Several industry officials believed it was inevitable that the industry would convert to metric. But, they believed conversions would not occur for many years unless required by the government. …. Industry officials believed that the United States should continue a voluntary policy of converting to the metric system. (26-36)
The GAO Report has an interesting history of the mixed-bag that is the beverage industry. The wine and distilled spirits world became metric, the soft drink industry added metric to the mix, and the milk and beer industries flat-out rejected metric. Why the consensus for metric occurred in the wine and liquor industries and how government appeared to have made it happen is still mysterious, the beer brewers were completely against it and had their way. What the Report contains is a description of the sudden change that occurred in a small segment of the US economy in the 1970s. It is a fossil that describes the living-fossil that is the United States of America when it comes to weights and measures.
Related essay: Taking The Metric Fifth
If you liked this essay and wish to support the work of The Metric Maven, please visit his Patreon Page and contribute.
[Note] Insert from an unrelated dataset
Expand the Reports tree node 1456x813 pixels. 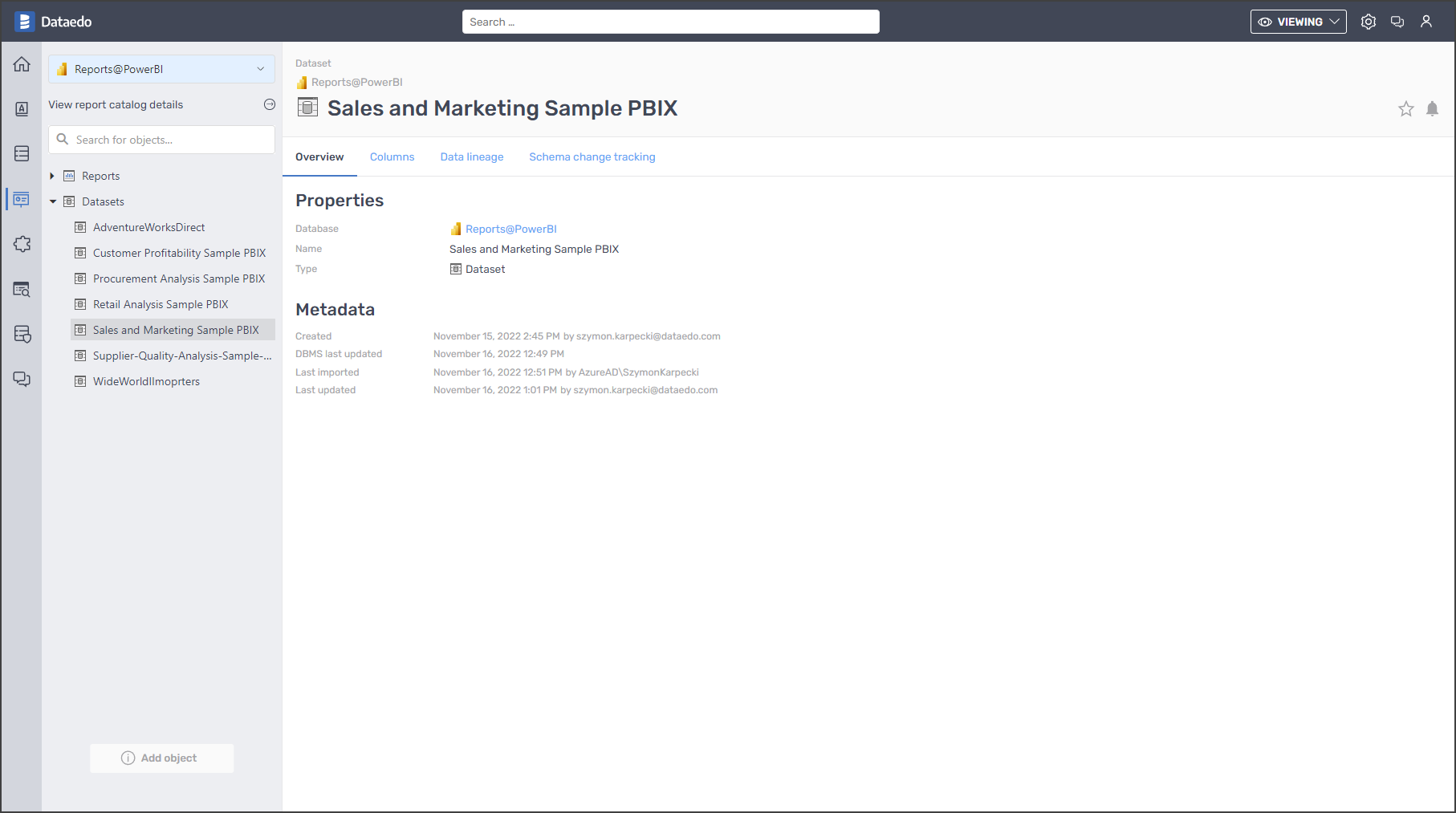(x=52, y=176)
Also purchase his books about the metric system:
The first book is titled: Our Crumbling Invisible Infrastructure. It is a succinct set of essays that explain why the absence of the metric system in the US is detrimental to our personal heath and our economy. These essays are separately available for free on my website, but the book has them all in one place in print. The book may be purchased from Amazon here.
The second book is titled The Dimensions of the Cosmos. It takes the metric prefixes from yotta to Yocto and uses each metric prefix to describe a metric world. The book has a considerable number of color images to compliment the prose. It has been receiving good reviews. I think would be a great reference for US science teachers. It has a considerable number of scientific factoids and anecdotes that I believe would be of considerable educational use. It is available from Amazon here.
The third book is called Death By A Thousand Cuts, A Secret History of the Metric System in The United States. This monograph explains how we have been unable to legally deal with weights and measures in the United States from George Washington, to our current day. This book is also available on Amazon here.
Many interesting facts and conclusions! I have read “a pint a pint’s the world over” and other “proofs” that non-metric is better because a pint is -exactly- the quantity of beer to quench a man’s thirst. At first I thought that wine+spirits were realigned in quantities because of their cost — easier to compare quantity of something that can be very expensive. This was before milk became a premium item with a pedigree (or even water for that matter). But I see the most important factors are international trade and industry inertia.
And looking at the GAO tables reminds me that I learned a new word today, “cambist”.
Another article
https://www.diffordsguide.com/encyclopedia/235/bws/bottle-sizes-the-worlds-mandatory-bottle-sizes
asserts the EU did not specify the 700 mL bottle for spirits until 1990, some 10 years after the US specified 750 mL. The prior US fifth, UK sixth (of Imp. gallon) and 750 mL are so close to each other that the same bottle could be used by managing the fill.
If the article is correct, it is all the US’s fault for not correctly guessing that ten years later, the EU would insist on 700 mL. The UK certainly sold Scotch in the US in fifths prior to 1980, even though the same bottle was probably used for “sixths” in the UK.
Although not related to the Maven’s essay here, here’s some good news from the world of education, which should interest both him and others in this forum.
Every May students throughout the country (and in many other countries) could take Advanced-Placement Exams in many subjects, which could lead to college credits for them.
For example, in Statistics, such an exam has a multiple-choice section and another section of six free-response problems, with the latter available to those interested.
For a change, it was good to see only SI used!